Stored items from a collection
╭──

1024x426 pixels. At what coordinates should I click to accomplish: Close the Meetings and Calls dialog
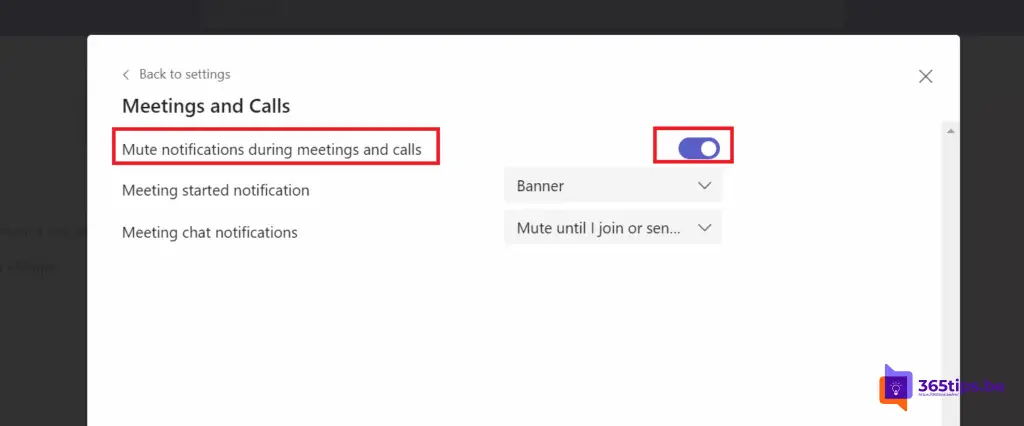[x=925, y=76]
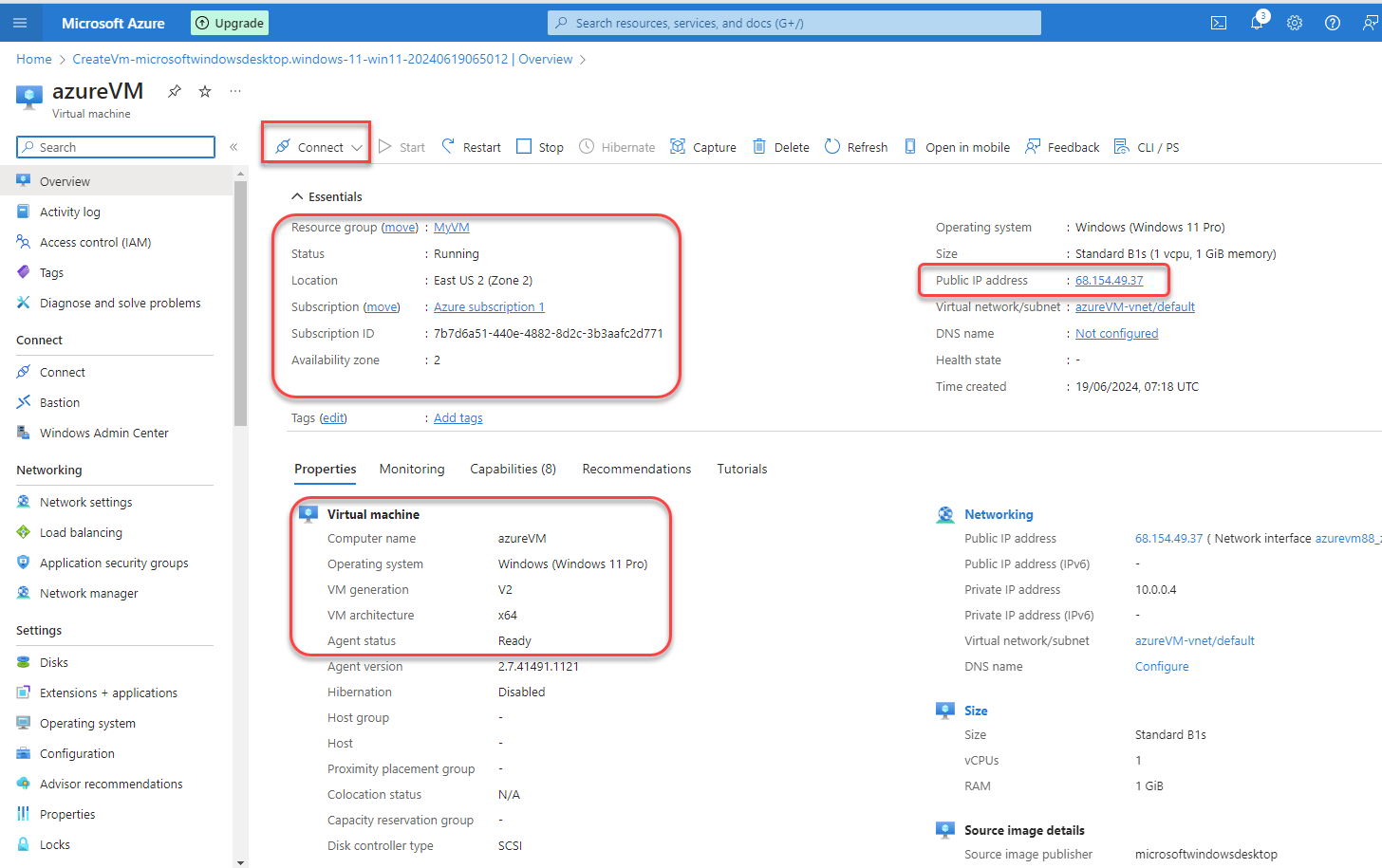
Task: Open the VM in mobile view
Action: point(957,146)
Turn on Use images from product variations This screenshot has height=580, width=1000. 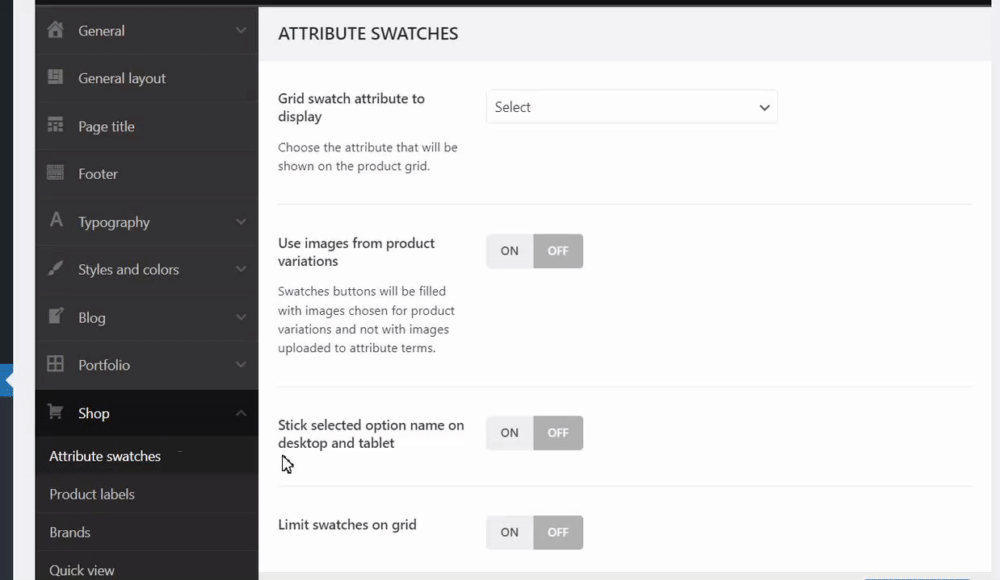point(510,251)
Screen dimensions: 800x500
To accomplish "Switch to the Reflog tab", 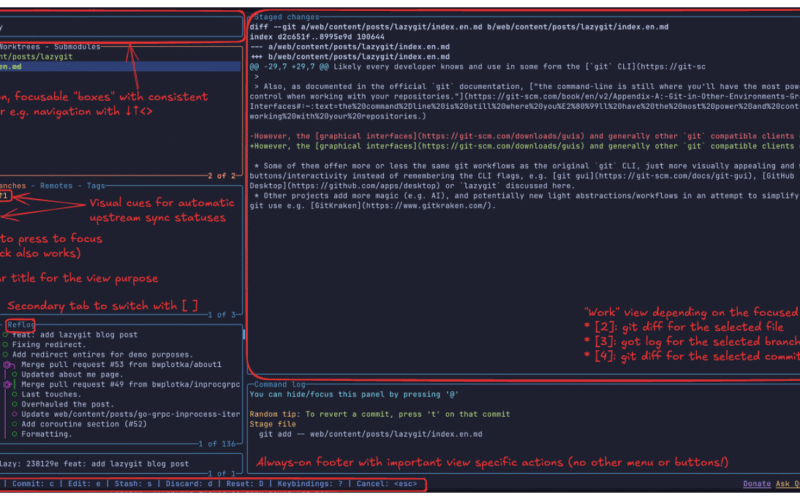I will pos(21,325).
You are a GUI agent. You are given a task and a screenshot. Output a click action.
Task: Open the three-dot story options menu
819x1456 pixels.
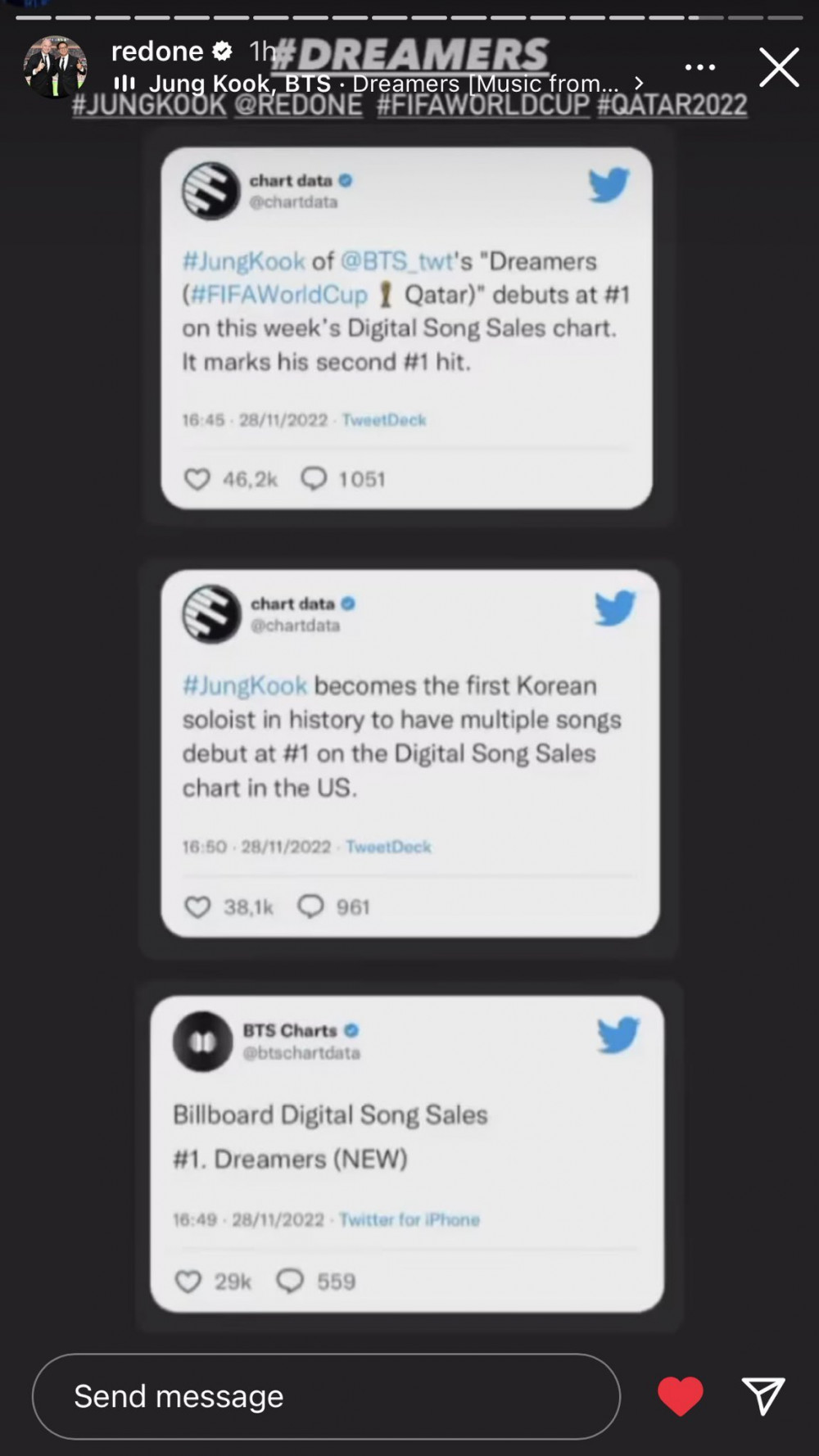[700, 67]
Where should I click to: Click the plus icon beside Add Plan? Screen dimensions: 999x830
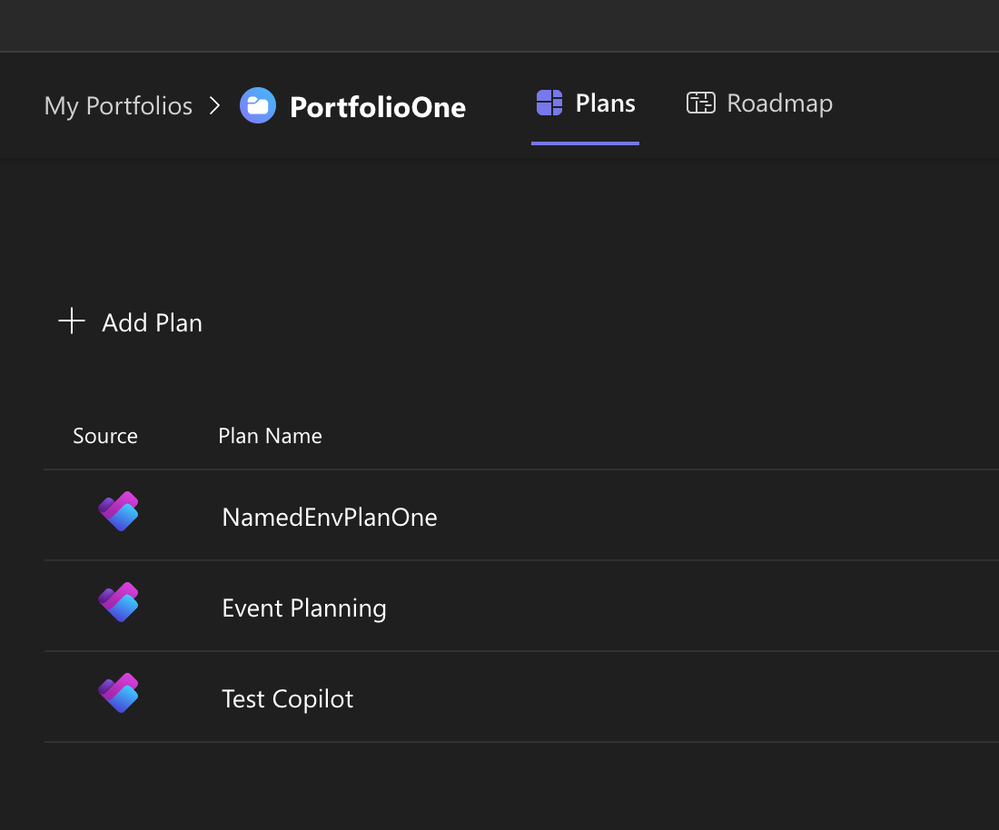[x=72, y=321]
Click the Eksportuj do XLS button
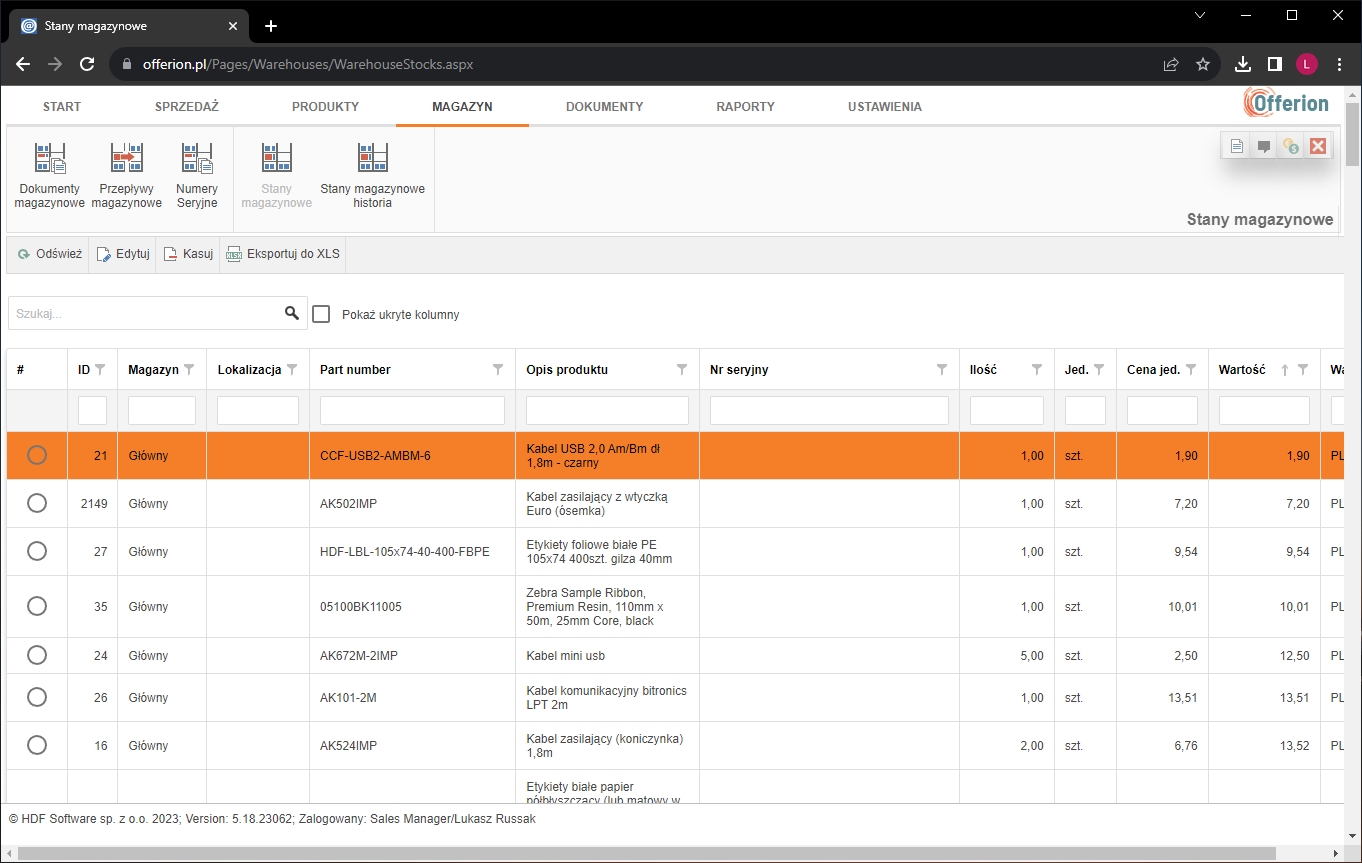Viewport: 1362px width, 863px height. coord(283,253)
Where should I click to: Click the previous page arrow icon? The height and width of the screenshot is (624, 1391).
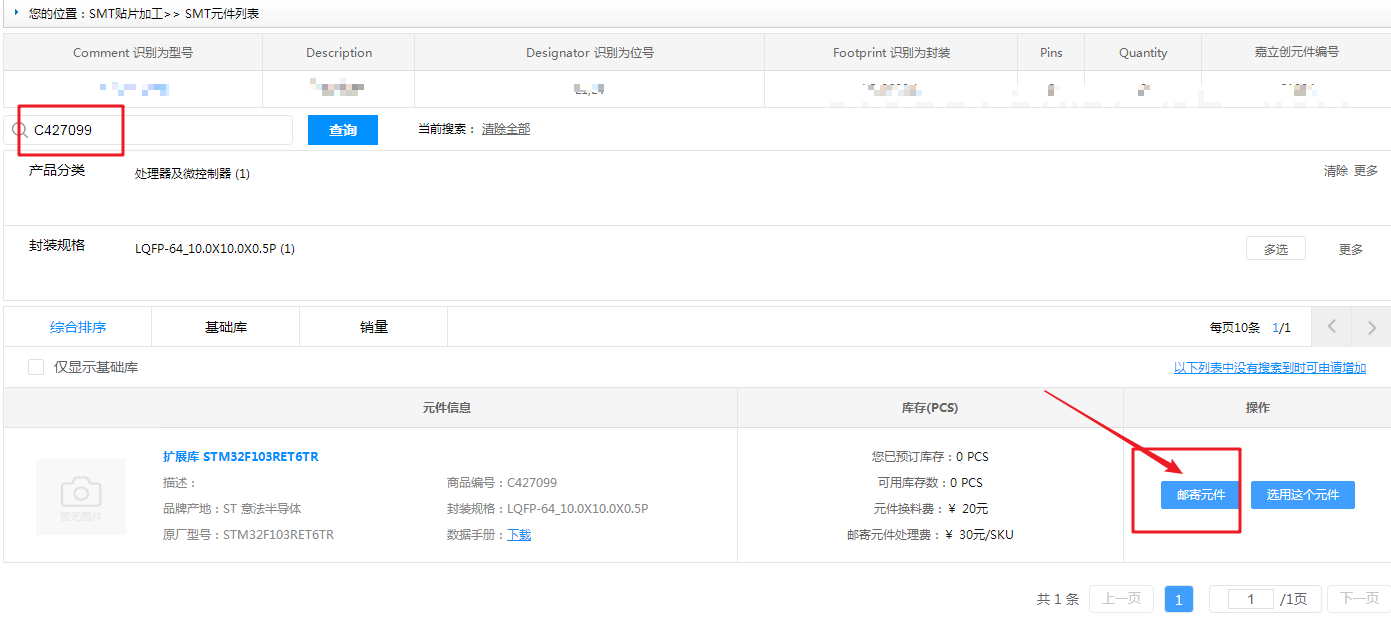(1331, 327)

╰──

Action item
All lines from the one containing "You are a GUI" through the end of the entries above must be given again exactly, with every picture omitted.

Problem solution
You are a GUI agent. You are given a task and a screenshot. Output a click action.
Task: Open the three-dot story options menu
819x1456 pixels.
[700, 67]
Where should I click to: Click the plus icon beside Add Plan? Screen dimensions: 999x830
[x=72, y=321]
Click the Eksportuj do XLS button
Viewport: 1362px width, 863px height. coord(283,253)
Where should I click to: Click the previous page arrow icon? The height and width of the screenshot is (624, 1391).
(1331, 327)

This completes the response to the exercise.